The swamp is starting to bubble. From the BBC:

The former president of the US private security firm, Blackwater Worldwide, and four other former workers have been indicted on federal weapons charges.

Gary Jackson, who resigned last year, denies conspiracy to violate firearms laws, making false statements and possession of an unregistered firearm.

(snip)

In addition to Mr Jackson, Blackwater’s former general counsel Andrew Howell, former executive vice-president Bill Mathews, former procurement vice-president Ana Bundy, and former weapons manager Ronald Slezak were indicted on Friday.

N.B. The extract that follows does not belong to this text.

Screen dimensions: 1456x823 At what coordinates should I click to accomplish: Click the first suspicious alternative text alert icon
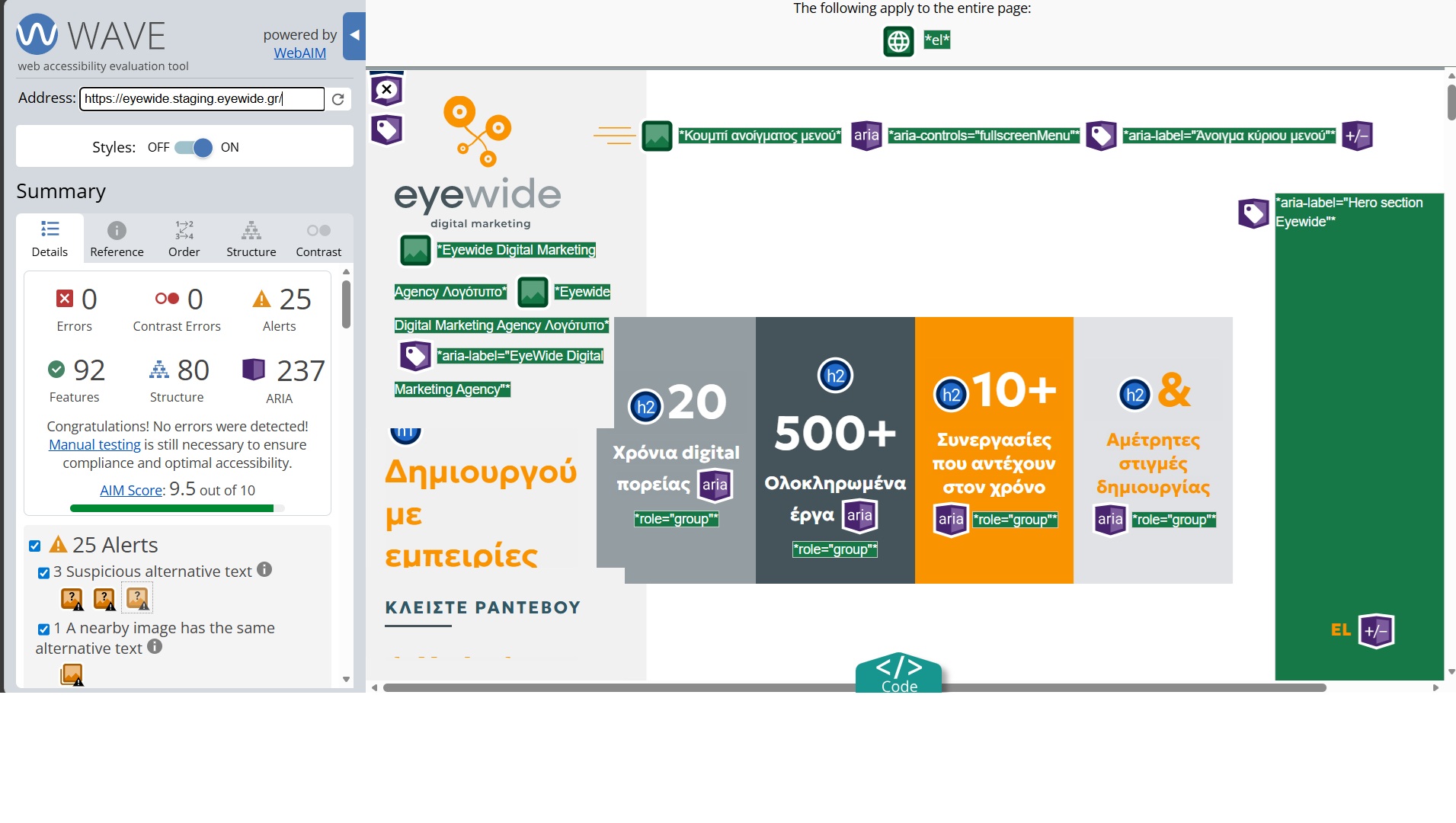[72, 599]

They are charged with using “straw purchases” to stockpile automatic weapons at the company’s headquarters in Moyock, North Carolina, and filing false documents to cover up gifts given to the king of Jordan.

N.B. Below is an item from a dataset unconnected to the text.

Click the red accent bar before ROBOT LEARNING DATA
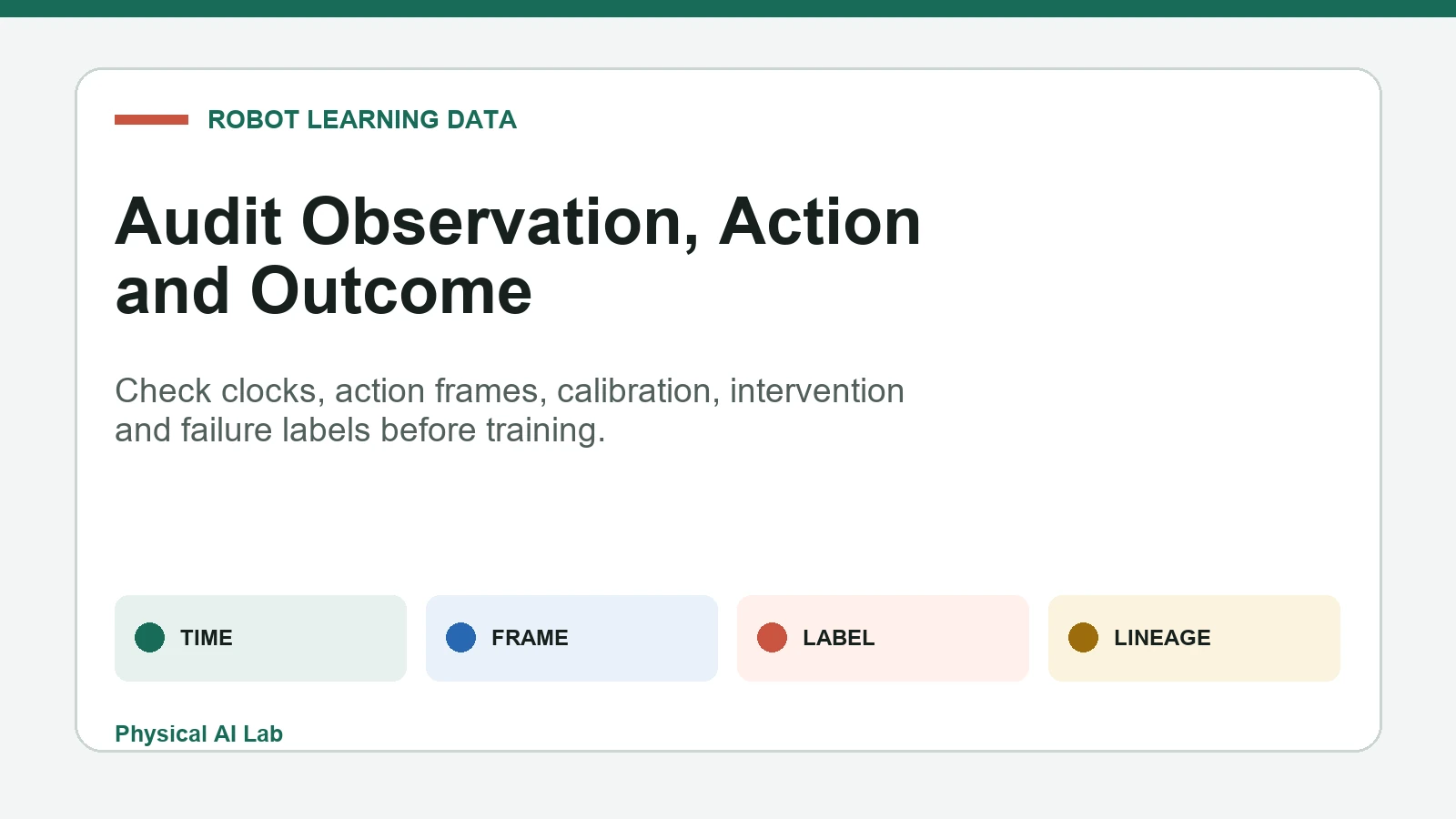The image size is (1456, 819). [151, 119]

It appears that at least some of the deceptions and underhanded dealings related to, but not restricted to, the Great and Glorious Patriotic War for a Lie in Iraq are starting to head for hearings in open court.

It will be interesting to see how great, how glorious, how patriotic they appear in the cold text of court stenography.

I suspect that it is not uncommon for mercenaries to think that they are a law unto themselves. That is part of the problem with using mercenaries; they know no loyalty other than to the name on the paycheck.

Follow the link for more.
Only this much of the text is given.